Haley Birleşmiş Milletler'de olduğunu iddia ettiği İsrail karşıtı ön yargıyı 1967 savaşından mağlup ayrılan Arap rejimlerinin silahla yapamadıklarını petrol ve diğer zenginliklerini kullanarak parayla yapmaya çalışmalarına bağladı.
Haley konu İran'a gelince İran'ın da Kuzey Kore gibi halkına baskı uygulayan bir devlet olduğunu ve izole edilmesi gerektiğini öne sürdü. Avrupalıların da nükleer anlaşmanın sürdürülebilir olmadığını fark ettiklerini ve başka seçenekler düşüneceklerini iddia etti.
Nikki Haley ayrıca Demokratik Kongo Cumhuriyeti, Güney Sudan, Suriye ve Venezuela yönetimlerini kendi halklarına zulmetmekle suçladı.
David Friedman: Beyaz Saray'daki ekip İsrail açısından büyük şans
AIPAC konferansının üçüncü ve son günüde ABD'nin İsrail Büyükelçisi David Friedman da bir konuşma yaptı. Firedman da söze Gazze'den Tel Aviv'e atılan roket ile başladı. Roketin ayrım gözetmeden tüm Yahudileri ve İsrail rejimini hedef aldığını söyledi. Aynı şekilde ayrım yapmadan tüm Yahudilerin ve İsrail rejiminin desteklenmesi gerektiğini öne sürdü.
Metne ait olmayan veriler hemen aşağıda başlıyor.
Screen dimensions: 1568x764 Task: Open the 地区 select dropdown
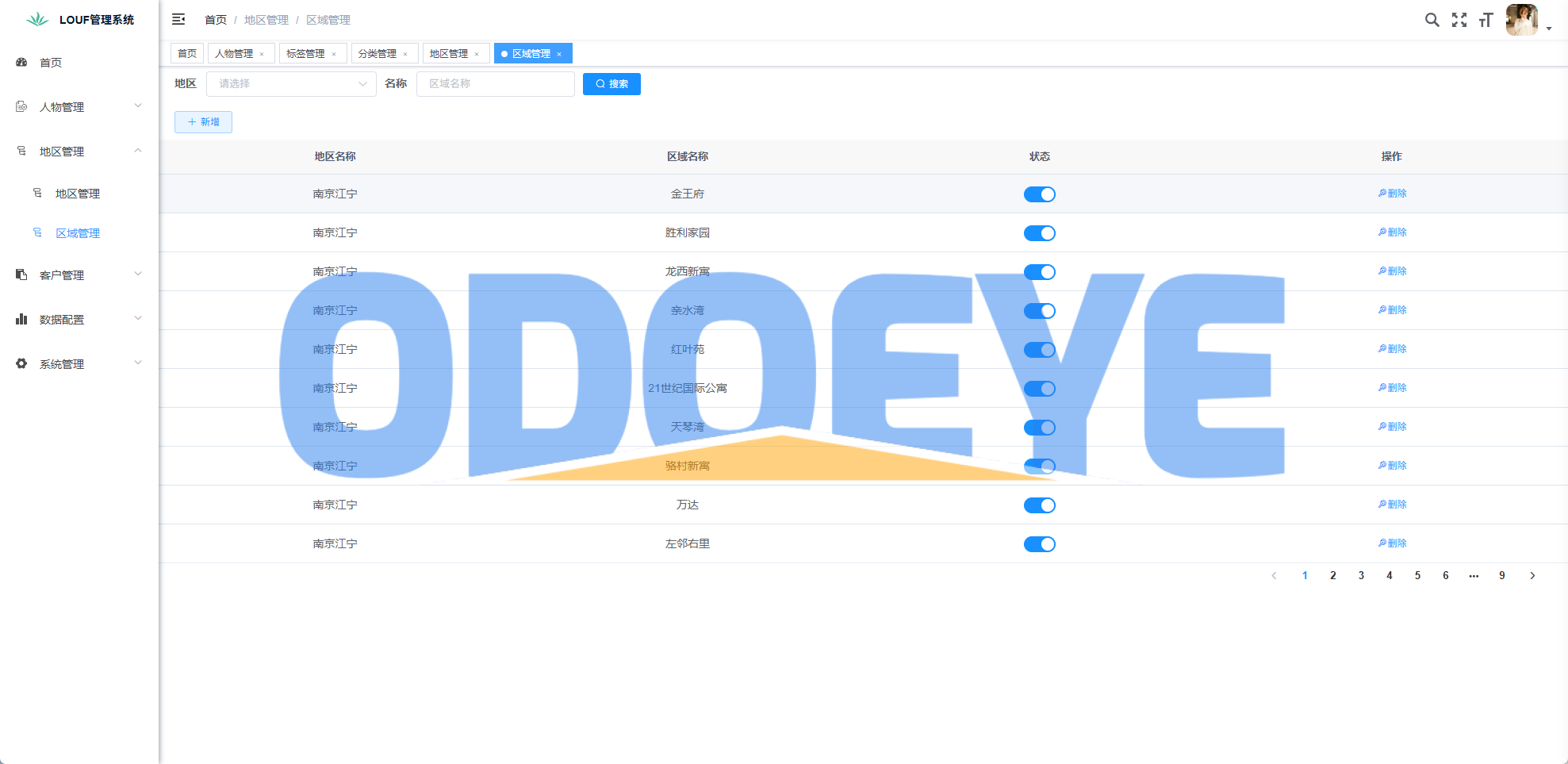290,84
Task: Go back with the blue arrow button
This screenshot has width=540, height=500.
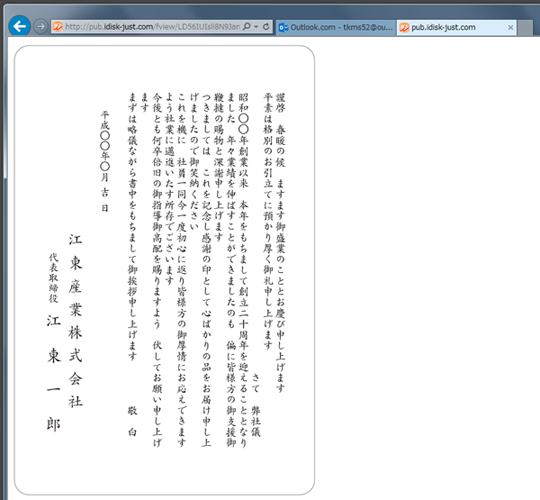Action: pos(19,26)
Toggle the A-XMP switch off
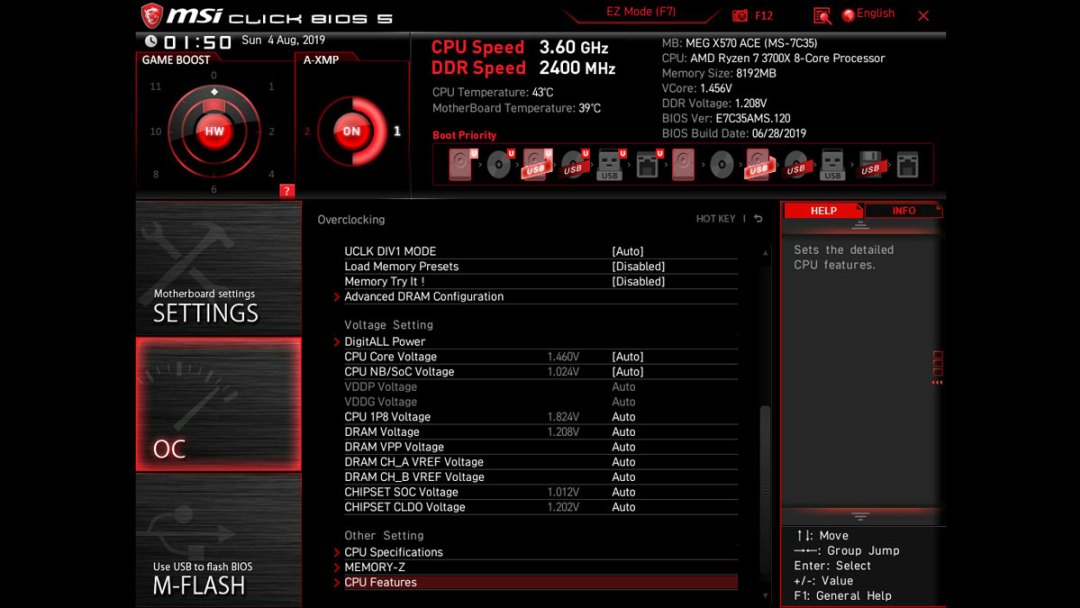1080x608 pixels. pyautogui.click(x=352, y=130)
Friedman daha sonra ABD Başkanı Donal Trump'ın on ay önce verdiği elçiliği Kudüs'e taşıma kararını hatırlattı. Geride kalan on ay boyunca elçiliğin sürekli genişletildiğini söyledi. Elçiliğin taşınmasının Yahudilerin 2 bin yıldır devam eden Siyon'a yani Kudüs'e dönme çabası için bir dönüm noktası olduğunu ifade etti.
Golan'ın İsrail'e verilmesinin de Siyonist rejimin güvenliği açısından önemine dikkat çeken Friedman Başkan Trump'ın İsrail'in Beyaz Saray'da oturacak en büyük dostu olduğunu söyledi.
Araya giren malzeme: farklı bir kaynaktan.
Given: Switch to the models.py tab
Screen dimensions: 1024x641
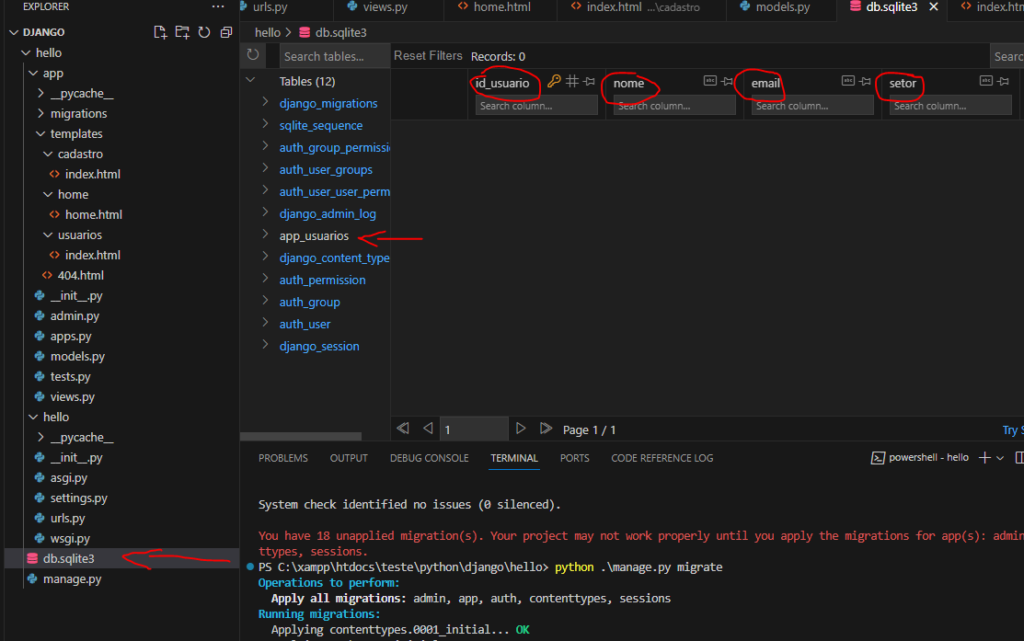Looking at the screenshot, I should tap(784, 7).
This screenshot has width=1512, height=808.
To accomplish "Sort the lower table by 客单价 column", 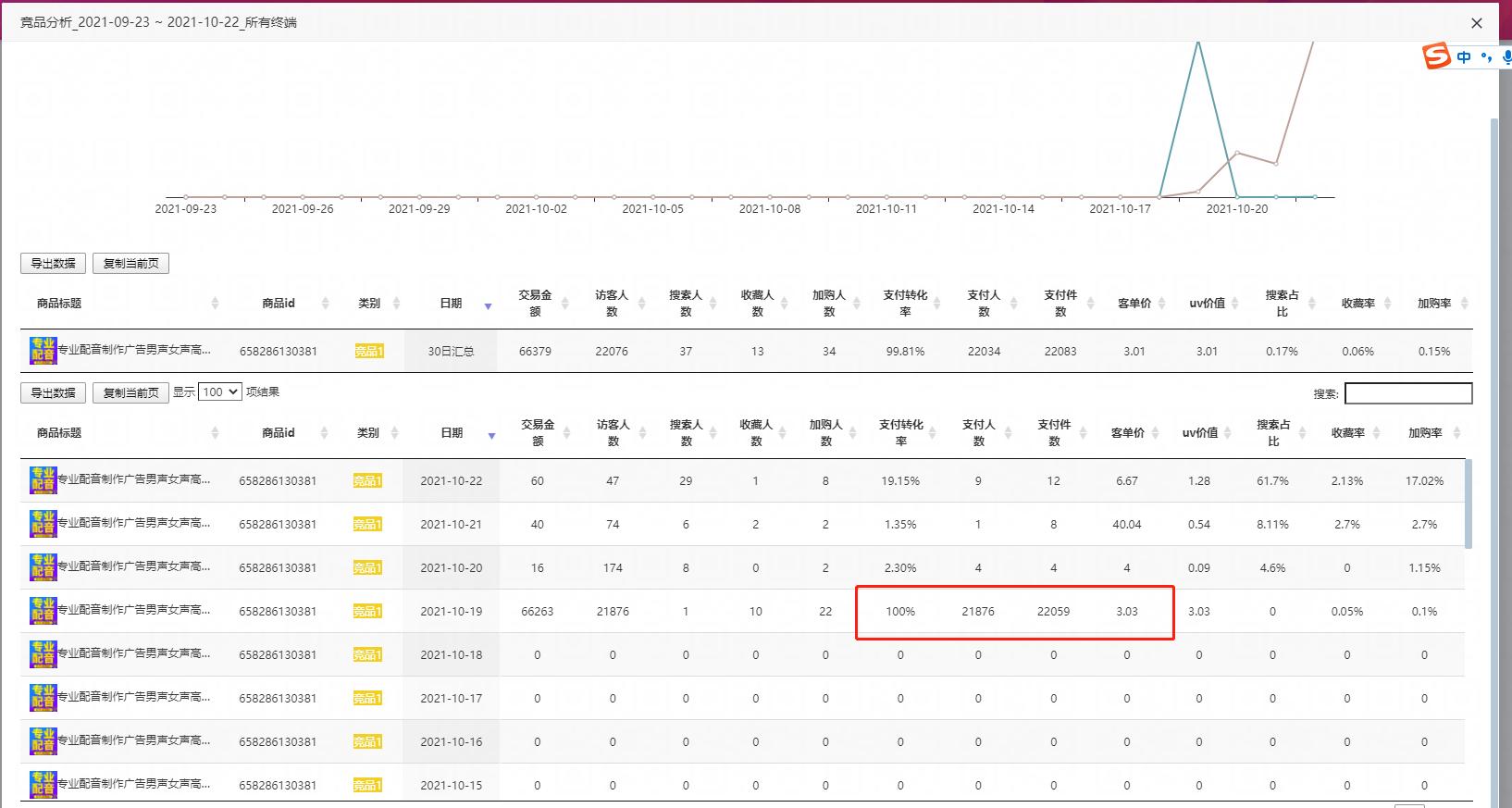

İran ile yapılan nükleer anlaşmaya da değinen Friedman anlaşmanın İran'a büyük avantajlar sağladığını ancak bölgedeki örgütlere destek vermesi ya da ABD ve İsrail'i tehdit etmeyi durdurması gibi maddeler içermediği için oldukça zayıf olduğunu öne sürdü.
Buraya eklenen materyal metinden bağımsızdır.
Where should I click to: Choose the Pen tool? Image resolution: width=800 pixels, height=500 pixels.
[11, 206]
Friedman Filistin meselesi ile ilgili olarak da konuştu. ABD yönetiminin İsrail'in karşı karşıya kaldığı güvenlik tehditlerinin farkında olan bir ekipten oluştuğunu söyledi. Başkan Trump, yardımcısı Mike Pence, Dışişleri Bakanı Mike Pompeo, Ulusal Güvenlik Danışmanı John Bolton, Jared Kushner, Jason Greenblatt ve hatta Friedman gibi isimlerin İsrail açısından büyük bir şans olduğunu ifade etti.